Ask HN: What is the highest number of browser tabs you have ever had open? - matznerd

Just curious what your records are on number of tabs, maybe also your average tabs or how many tabs you have open at the moment. Also curious on the people with high counts, what kind of setup you are running...
======
techdog
It was in the 60s, maybe 63 tabs? Firefox 30 on Win8. Amazingly (not!!!) it
crashed. FF crashes every day for me. Unless I crash it myself in Task Mgr
first. I typically have no fewer than 30 tabs open. Can't get FF to run 24 hrs
without burning 2 gigs of memory. It leaks like a sieve. I typically have
several Twitter tabs, a couple LinkedIns, one Gmail, Blogger and Wordpress (a
couple each), Google Finance, Hacker News, and miscellaneous articles/blogs
open, plus Mailchimp and Hushmail. Lots of AJAX-intensive pages and Flash
pages (Google Finance, for example). No porn.

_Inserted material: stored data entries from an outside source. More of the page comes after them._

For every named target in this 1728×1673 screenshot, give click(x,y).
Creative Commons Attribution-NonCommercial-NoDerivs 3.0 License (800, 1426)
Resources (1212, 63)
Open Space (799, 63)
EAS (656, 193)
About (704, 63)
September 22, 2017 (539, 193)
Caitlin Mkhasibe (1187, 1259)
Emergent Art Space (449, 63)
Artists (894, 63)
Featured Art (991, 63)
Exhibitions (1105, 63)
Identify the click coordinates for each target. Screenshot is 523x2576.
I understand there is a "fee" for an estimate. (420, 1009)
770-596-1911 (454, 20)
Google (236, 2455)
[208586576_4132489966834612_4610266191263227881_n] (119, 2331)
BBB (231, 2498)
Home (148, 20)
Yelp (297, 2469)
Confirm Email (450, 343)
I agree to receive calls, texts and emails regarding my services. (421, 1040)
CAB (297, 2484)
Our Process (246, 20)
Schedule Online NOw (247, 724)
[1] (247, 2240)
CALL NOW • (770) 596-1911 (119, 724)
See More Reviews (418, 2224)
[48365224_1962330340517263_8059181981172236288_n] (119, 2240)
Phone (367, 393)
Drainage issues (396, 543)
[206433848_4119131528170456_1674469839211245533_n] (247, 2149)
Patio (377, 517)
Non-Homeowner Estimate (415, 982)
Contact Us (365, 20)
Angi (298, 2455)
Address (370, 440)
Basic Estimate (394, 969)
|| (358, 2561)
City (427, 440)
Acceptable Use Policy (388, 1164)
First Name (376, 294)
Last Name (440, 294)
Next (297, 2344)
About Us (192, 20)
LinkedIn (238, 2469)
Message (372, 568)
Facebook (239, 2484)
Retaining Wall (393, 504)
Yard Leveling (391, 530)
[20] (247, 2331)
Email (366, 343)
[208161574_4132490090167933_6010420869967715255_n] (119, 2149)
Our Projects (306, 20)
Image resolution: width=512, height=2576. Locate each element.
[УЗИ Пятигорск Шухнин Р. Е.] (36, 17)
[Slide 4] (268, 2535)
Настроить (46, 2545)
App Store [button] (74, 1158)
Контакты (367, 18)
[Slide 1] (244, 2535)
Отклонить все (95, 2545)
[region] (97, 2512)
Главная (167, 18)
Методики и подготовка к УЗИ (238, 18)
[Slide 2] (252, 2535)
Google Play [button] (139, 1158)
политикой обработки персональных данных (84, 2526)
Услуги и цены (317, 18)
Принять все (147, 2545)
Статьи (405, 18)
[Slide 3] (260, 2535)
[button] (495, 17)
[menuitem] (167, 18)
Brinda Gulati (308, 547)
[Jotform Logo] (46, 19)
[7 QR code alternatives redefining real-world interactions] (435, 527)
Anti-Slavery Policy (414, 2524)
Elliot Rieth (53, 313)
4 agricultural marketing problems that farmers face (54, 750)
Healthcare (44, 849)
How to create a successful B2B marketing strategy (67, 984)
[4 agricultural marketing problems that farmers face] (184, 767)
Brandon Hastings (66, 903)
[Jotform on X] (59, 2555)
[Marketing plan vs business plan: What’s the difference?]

Sometimes Flash will complain, but most of the time FF just runs out of memory
and starts giving the spinning cursor. Once in a while it will crash without
bringing up the crash reporter window. It'll just go down silently.

------
general_failure
Very low number here - I never have more than 10 open. I keep closing things
periodically and quickly. If a tab is unread for say a couple of hours, I just
usually close it since I would never get around to reading it anyway and it's
probably not important.

------
needleme
Normally around 20, but I had much more. Then I've discovered One Tab -
[https://chrome.google.com/webstore/detail/onetab/chphlpgkkbo...](https://chrome.google.com/webstore/detail/onetab/chphlpgkkbolifaimnlloiipkdnihall?hl=en)
\- but actually I'm ending always with lots of tabs anyway!

------
speedkills
Over 300 in chrome. I have a problem.